Dozens of canines howl in John Hanson Jr.’s dog yard, excited by the sound of a snow machine pulling up to the kennel.
Hanson is one of a handful of dog mushers in New Stuyahok, probably the most active mushing community in a region that has watched participation in the tradition dwindle.
“These other mushers are elderly mushers, and they were in it for 40, 50, 60 years or more,” Hanson said. “I don’t see any other young mushers around in the Bristol Bay region getting involved in dog mushing.”
Part of the reason, Hanson said, is that dogs are a lot of work. Hanson collects food scraps from neighbors every day. The aroma of fish and moose guts in the steel drum where he cooks the dog’s food is pungent.
When there’s snow, he runs the dogs on a sled. When there isn’t, the dogs pull him on a four-wheeler.
For Hanson, caring for dogs is a full time job. He lives on money from sponsors and dividend checks from the state’s Permanent Fund and the native corporation. But it’s an uncertain income, and local sponsors have been hard to come by lately. It’s been a few years since weather has allowed a race in Bristol Bay, and he’s not optimistic that this year will be any better. Without races, people and businesses close to home are less interested in sponsoring their local mushers.
Hanson looks elsewhere for sponsors, like to the Yukon-Kuskokwim Delta, so his team can fly to races. He said there are plenty of races in the Kuskokwim, adding that he believes interest in the sport there is growing, not declining.
Kyle Belleque keeps three older sled dogs in Dillingham. His dogs might be 12-years-old, but they still love to pull. As they cut their way across the frosty tundra one recent afternoon, Belleque said he feels at home with his dogs, outside of a snow-machine’s bubble of noise and exhaust.
Belleque has run a few races, but started mushing more for its connection to days gone by. He likes the idea that before it was a sport, many families in the area kept dogs as draft animals.
“That’s how they hauled wood,” Belleque said. “That’s how they went hunting. That’s how they traveled. That’s how they did everything. When I was growing up here in the 70s, 80s, and 90s, there were dog yards all over the place.”
Better roads and more snow machines turned dog sledding into more of a hobby than a necessity. Belleque also believes the decline can be attributed to a time in the 70’s when people first began importing dogs for racing.
“They imported all the other things that came with dogs, and among that was disease,” Belleque said. “There were massive die-offs in the villages.

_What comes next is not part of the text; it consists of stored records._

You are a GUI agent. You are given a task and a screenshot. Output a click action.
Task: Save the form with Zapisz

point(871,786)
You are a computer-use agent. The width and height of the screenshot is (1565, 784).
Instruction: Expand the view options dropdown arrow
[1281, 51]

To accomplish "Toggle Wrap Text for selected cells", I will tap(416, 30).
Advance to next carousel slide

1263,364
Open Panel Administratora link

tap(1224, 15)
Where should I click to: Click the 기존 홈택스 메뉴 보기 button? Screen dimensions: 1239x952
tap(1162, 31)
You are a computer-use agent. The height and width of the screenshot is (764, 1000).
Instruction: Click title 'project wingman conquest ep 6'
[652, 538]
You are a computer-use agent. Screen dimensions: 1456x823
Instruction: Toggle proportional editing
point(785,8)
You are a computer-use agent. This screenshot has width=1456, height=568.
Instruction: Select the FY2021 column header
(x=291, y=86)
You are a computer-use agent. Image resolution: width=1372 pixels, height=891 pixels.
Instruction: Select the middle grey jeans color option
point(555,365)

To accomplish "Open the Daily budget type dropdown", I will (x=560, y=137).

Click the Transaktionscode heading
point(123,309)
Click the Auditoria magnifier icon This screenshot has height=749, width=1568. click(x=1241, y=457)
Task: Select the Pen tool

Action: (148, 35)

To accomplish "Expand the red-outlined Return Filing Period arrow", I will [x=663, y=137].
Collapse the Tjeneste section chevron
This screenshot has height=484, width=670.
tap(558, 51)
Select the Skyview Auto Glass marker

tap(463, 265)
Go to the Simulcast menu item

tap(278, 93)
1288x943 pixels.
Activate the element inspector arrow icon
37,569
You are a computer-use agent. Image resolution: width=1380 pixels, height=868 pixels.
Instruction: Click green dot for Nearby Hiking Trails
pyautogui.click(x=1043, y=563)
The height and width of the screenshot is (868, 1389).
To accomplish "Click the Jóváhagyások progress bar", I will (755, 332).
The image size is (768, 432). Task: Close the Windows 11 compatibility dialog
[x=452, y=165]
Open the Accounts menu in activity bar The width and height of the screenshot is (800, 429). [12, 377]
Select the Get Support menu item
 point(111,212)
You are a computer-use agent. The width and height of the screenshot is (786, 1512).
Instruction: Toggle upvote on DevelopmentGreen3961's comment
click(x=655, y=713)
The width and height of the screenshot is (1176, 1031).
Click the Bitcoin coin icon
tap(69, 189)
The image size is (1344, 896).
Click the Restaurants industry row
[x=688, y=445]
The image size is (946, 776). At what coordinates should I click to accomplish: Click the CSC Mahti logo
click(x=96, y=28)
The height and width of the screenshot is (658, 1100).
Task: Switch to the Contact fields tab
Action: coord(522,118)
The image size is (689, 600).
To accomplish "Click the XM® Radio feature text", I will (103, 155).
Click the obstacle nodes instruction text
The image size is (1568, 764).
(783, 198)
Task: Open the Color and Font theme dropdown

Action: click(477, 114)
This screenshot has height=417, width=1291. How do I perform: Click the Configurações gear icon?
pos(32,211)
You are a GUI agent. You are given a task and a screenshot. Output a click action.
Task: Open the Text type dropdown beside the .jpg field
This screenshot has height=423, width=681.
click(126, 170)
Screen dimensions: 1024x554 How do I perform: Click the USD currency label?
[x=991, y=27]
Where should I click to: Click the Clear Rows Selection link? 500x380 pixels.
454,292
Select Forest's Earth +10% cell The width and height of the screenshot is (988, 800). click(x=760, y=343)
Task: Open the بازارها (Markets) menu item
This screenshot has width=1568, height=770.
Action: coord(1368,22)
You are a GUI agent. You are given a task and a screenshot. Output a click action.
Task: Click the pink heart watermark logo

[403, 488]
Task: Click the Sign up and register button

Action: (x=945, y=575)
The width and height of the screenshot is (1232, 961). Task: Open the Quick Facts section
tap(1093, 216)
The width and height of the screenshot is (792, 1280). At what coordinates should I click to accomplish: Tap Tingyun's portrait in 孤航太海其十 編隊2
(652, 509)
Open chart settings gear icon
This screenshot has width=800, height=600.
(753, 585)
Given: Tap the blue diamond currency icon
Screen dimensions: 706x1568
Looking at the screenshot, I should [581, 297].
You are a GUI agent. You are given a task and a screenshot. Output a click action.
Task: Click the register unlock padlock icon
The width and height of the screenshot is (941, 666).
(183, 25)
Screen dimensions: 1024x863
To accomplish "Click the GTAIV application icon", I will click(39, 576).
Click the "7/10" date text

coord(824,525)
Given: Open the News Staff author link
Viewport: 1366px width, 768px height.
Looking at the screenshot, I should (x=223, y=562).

Some guys lost their entire genetic line to parvo and distemper.”
And then came the recent years without snow.
“In the last three years it was darn near treacherous,” Belleque said. “And this year it’s not that bad. Although, I fell in some creeks back here behind the house a couple of weeks ago.”
Belleque has kept dogs for his entire adult life. Despite his love of mushing and his passion for its history, the empty wooden kennels in his dog yard show that even he has sold or given away most of his team.
“What happened to mushing? You know, it’s what happens to a lot of old things. They just get replaced,” Belleque said, scratching his dog’s head as it noses his hand. “I think the weather has been kind of the nail in the coffin, at least in Bristol Bay.”